Plateau des Bolovens en 2 roues, jeux d’eau (cascades, orages et baignades)
Notre première étape nous mène jusqu’à Tadlo dans une lumière déclinante et sans que l’on sache vraiment si l’on chasse ou si l’on fuit l’orage qui s’annonce. Juste devant nous, horizon de notre route, un gros nuage emplit le ciel. Sa base bleue foncée tend à se confondre avec les couleurs du ciel de fin de journée et il semble coiffé d’un toupet blanc, chapeau de chou à la crème. Des éclats de lumière répétée viennent en illuminer l’un ou l’autre recoin, répercussions d’éclairs qui doivent déchirer le ciel de l’autre coté sans que l’on puisse les voir. Impression un peu étrange qu’une force est à l’ouvrage, cachée dans ses replis cotonneux… Héphaistos est-il occupé à jouer du marteau et de l’enclume ? Nous fuyons sa violence qui annonce des trombes d’eau mais sitot les affaires déposées à l’abri,nous le pisterons pour nous repaitre du spectacle saisissant qu’il nous offre. Tonnerre vrombissant, roulement de tambour, éclairs fantastiques marbrant la nuit naissante… mais point d’eau pour nous, l’orage passera en nous évitant.

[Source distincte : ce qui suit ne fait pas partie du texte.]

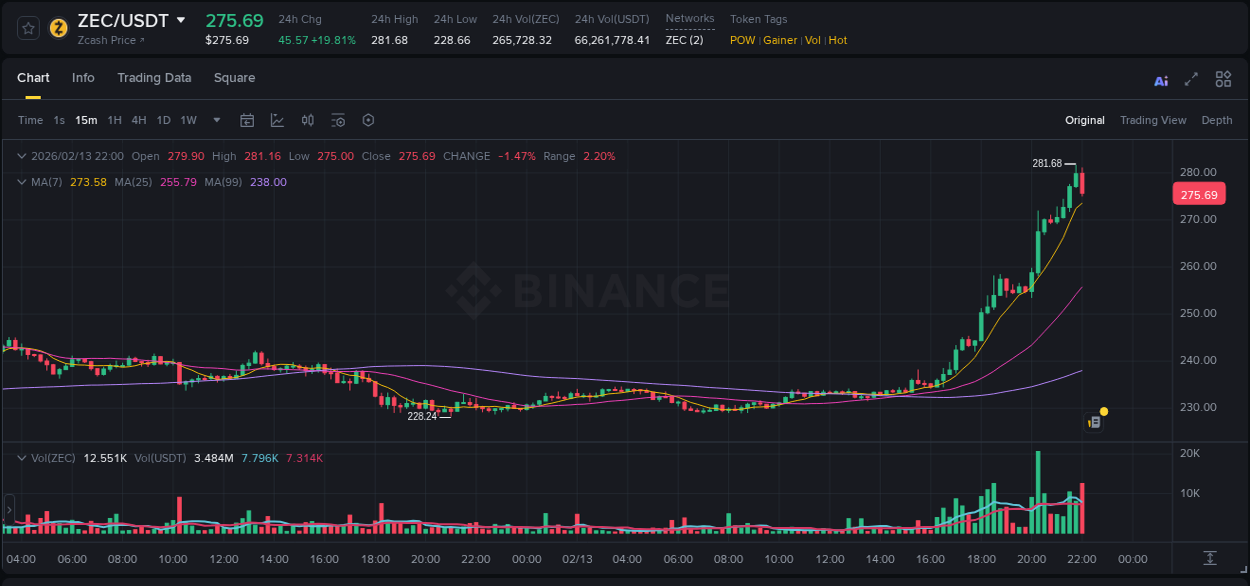1250x586 pixels.
Task: Toggle ZEC/USDT as a favorite pair
Action: click(x=27, y=27)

L’étape de Tadlo nous offre d’autres promesses d’eau avec plusieurs cascades que la saison sèche a mis à l’épreuve mais n’a pas réduites au silence. Celle de Phaxuam, en tout cas, débite une grande quantité d’eau ; celle-ci vient se fracasser sur des rochers quelques mètres plus bas avant de s’engouffrer dans un petit canyon dont les falaises présentent, à mon sens, un aspect d’orgues de basalte mais je suis peut-etre en train d’écrire là une aberration géologique.
A plusieurs kilomètres de là, la beauté de la cascade de Tat Suong justifie la difficulté à la trouver. Elle est vertigineuse quoique réduite à deux minces filets d’eau. Chutant d’une falaise verticale d’une centaine de mètres, ceux-ci semblent prendre leur envol avant de tomber au ralentis en une pluie scintillante. Nous sommes au-dessus de l’à-pic et nous approchons du bord à plat ventre, la vue est dégagée et le vide saisissant : la falaise semble avoir été coupée net. Pour couronner le tout, la force du vent détourne pour nous des centaines de goutelettes qui remontent vers nous pour nous rafraichir.
Un autre jour nous amène une autre cascade sur la route d’Attapeu. Une rivière se dédouble en deux chutes qui se jettent dans deux bassins semblant propices à la baignade. Un groupe est d’ailleurs déjà dans l’eau, filles vetues des pieds à la tete, moine s’étant fait un maillot de bain d’un pan de son tissu safran, petit bout exécutant des plongeons spectatulaires… Mais Fred ne se laissera pas tenter : il a lu dans le guide qu’il y a ici des petits poissons alpinistes de l’intimité masculine… Idee fixe qui ne le lachera pas lorsque, le soir venu et notre étape ralliée, je me baignerai dans la rivière. Il préfèrera alors photographier les nuages. A sa décharge le jeu du soleil dans les masses ouateuses qui s’accumulent pour offrir l’ondée quasi quotidienne offre un spectacle qui vaut le coiup d’oeil ; les rayons qui percent le voile qui nous cache le soleil font apparaitre toute une palette de bleus tandis que les bords du nuage semblent ourlés d’or. Couronne solaire pour petit nuage blanc.
La plus belle chute sera pour le lendemain lorsque, pour rejoindre Pakson, nous nous enfoncerons dans la foret sur une petite piste rouge, suivant ainsi sur 70 kilometres les caprices du dénivelé sur fond de montagnes bleutées. Quelques dizaines de mètres à pieds en s’éloignant de la piste sur un petit sentier caché, une trouée dans la végétation et Katamtok apparait. Les cascades ont choisi comme décor un magnifique écrin naturel : des falaises abruptes formant un cirque rocheux font chuter un cours d’eau sur une centaine de mètres. Rideau argenté, draperies liquides et mouvantes dans un bruit de tonnerre, de vents violents, d’orage. Les goutelettes me semblent devenir myriade de comètes à la queue blanche et vaporeuse : pluie de comètes sur la jungle. En contrebas un bassin arrondi les recueille dans un halot de brume comme une grosse marmite dans laquelle, sous l’action de quelque sorcellerie naturelle, l’ajout d’un nouvel ingrédient dégage une fumée annonciatrice de magie.
quelle magnificence, bravo Fred, tu as su capter cette lumière celeste!